Armin Brott, the Oakland, Calif., author of “Father for Life: A Journey of Joy, Challenge, and Change,” said younger dads have a harder time focusing on fatherhood because they often are worried about money and providing for the family.
“Younger fathers are more concerned about getting settled in their careers, making a partner and saving for a down payment” on a home, Brott said.
Dan Wright, 52, of Finley said he’s able to devote more time to his 21/2-year-old adopted son, Alex, than he did with his two sons, Jason, 25, and John, 23. He also admitted he has more patience.
“I enjoy it more than when the older boys were small,” Wright said. “I guess I’m not in a big hurry. I’m able to just really spend time with him and enjoy him.”
Wright said he gives his toddler son baths, takes him on trips, and they read books together.
Ben Espinoza, 55, of Pasco said he believes he wouldn’t have been as responsible a parent in his 20s. Espinoza said he had problems with alcohol and money management in his younger years, but now he’s a better example for his 3-year-old son, Andres Jacob.
“He gives me energy. Every day I wake up and see his smiling face, and it makes me happy,” Espinoza said.

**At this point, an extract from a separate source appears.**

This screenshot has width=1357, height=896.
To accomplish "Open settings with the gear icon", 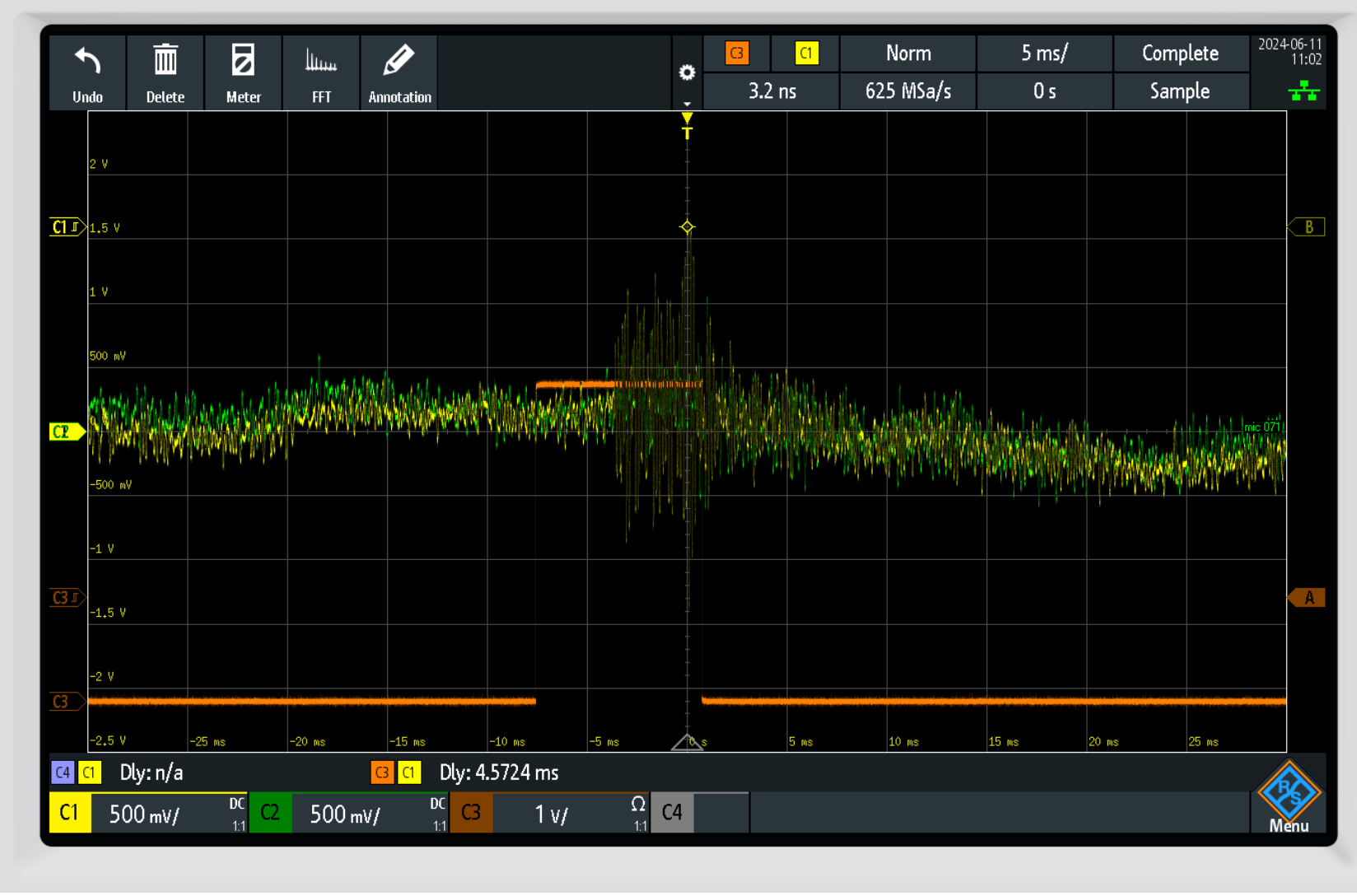I will [x=687, y=73].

Older dads recognize that they might be too old to keep up with their spry offspring and likely won’t be able to be in their children’s lives as long as younger parents.
“I can see very easily it’s going to be a lot different with Alex, because I just don’t have the physical capability I did 30 years ago,” Wright said.

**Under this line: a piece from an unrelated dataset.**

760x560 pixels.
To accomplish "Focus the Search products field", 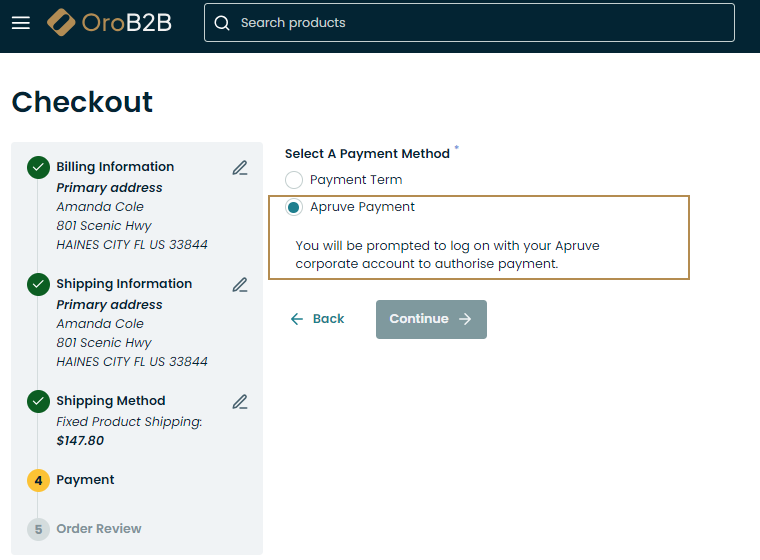I will (469, 23).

Some fathers such as Wilhelmi also have had to acknowledge that they might not live to see all of their child’s milestones.

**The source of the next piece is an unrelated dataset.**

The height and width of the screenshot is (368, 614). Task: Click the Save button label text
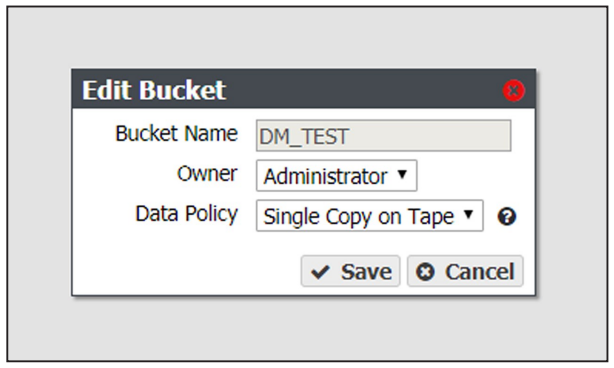click(x=366, y=272)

“My experience is older men recognize they won’t be able to go through all of life’s transition points in their child’s life,” Haltzman said.
But many of these dads believe that giving more of themselves in the first years of their child’s life is better than abandoning a child as some younger fathers do, he said.
Wilhelmi said he has been buying jewelry for his daughter since she was 2 and labeling each piece for special occasions such as high school graduation and her wedding day. That way, if he’s not there, he will have done something special to make his presence and love known.
“I’ve tried to compensate in some way,” he said.
Espinoza said he can’t think of any disadvantages to being an older dad. In fact, he said he’s convinced that his relationship with his son is the cornerstone of his life.
“I never realized how great it would feel,” he said.